Methods. Ten healthy subjects were initially enrolled to compare axon reflex-dependent thermal hyperaemia between the finger and forearm cutaneous circulations. Then, 10 patients with primary RP and 16 patients with SSc participated in a similar protocol focusing on the finger circulation only. Lidocaine/prilocaine cream was applied for 1 h to produce local blockade of cutaneous sensory nerves. After lidocaine/prilocaine pre-treatment, laser Doppler probes were heated from skin temperature to 42°C for 30 min, and 44°C for 5 min to achieve maximal skin blood flow. Data were expressed as a percentage of maximal cutaneous vascular conductance.

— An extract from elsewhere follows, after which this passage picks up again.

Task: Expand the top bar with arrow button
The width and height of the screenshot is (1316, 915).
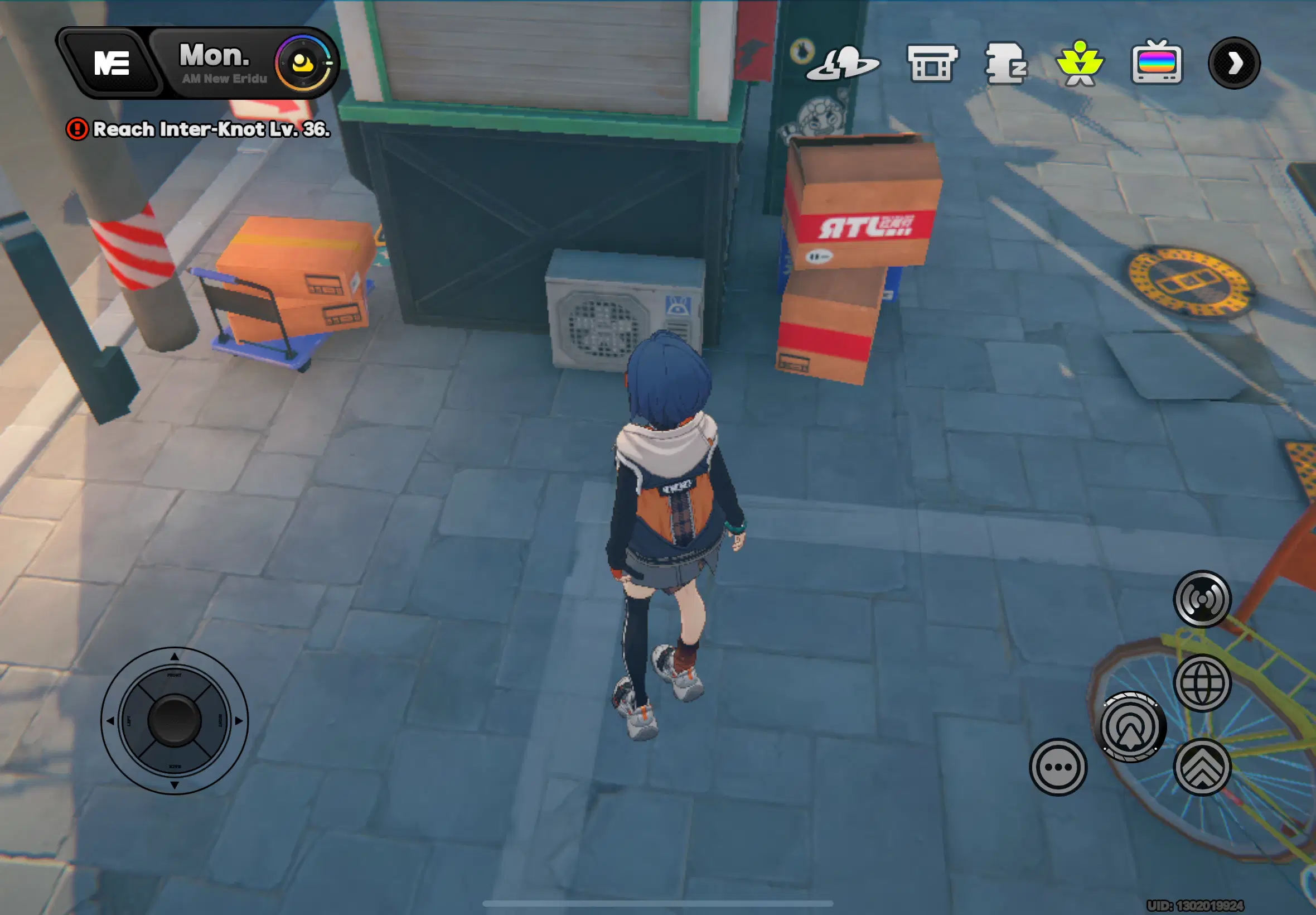Action: pos(1233,63)
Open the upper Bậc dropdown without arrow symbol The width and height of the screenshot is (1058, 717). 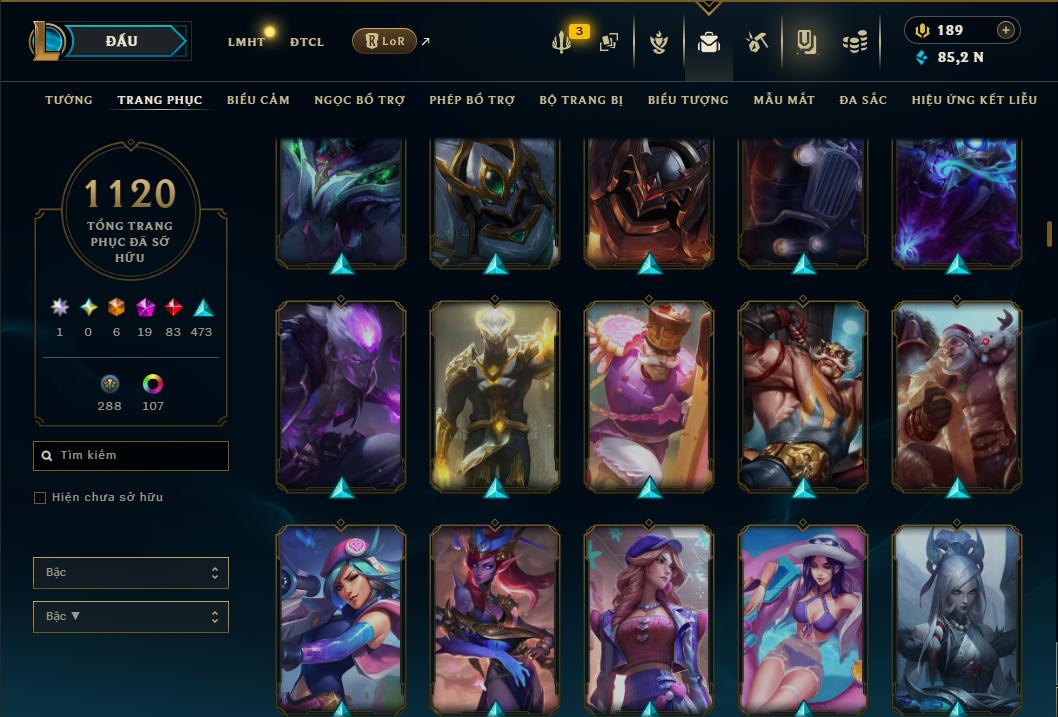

Results. In healthy volunteers, we observed a significantly higher initial peak on the finger compared with the forearm, with both responses blunted following topical anaesthesia. In primary RP patients, we observed a decreased initial peak following lidocaine/prilocaine pre-treatment in the finger circulation [96.7% (33.4) vs 75.9% (29.5) with anaesthesia, P = 0.02]. In contrast, pre-treatment did not alter the initial peak in patients with SSc. A minute-by-minute analysis showed no delay of the initial peak.
Conclusions. We show an abnormal digital neurovascular response to local heating in SSc. Thermal hyperaemia could be monitored as a clinical test for neurovascular function in SSc. Further studies are required to test whether the abnormal digital neurovascular response correlates to the degree of peripheral vascular involvement.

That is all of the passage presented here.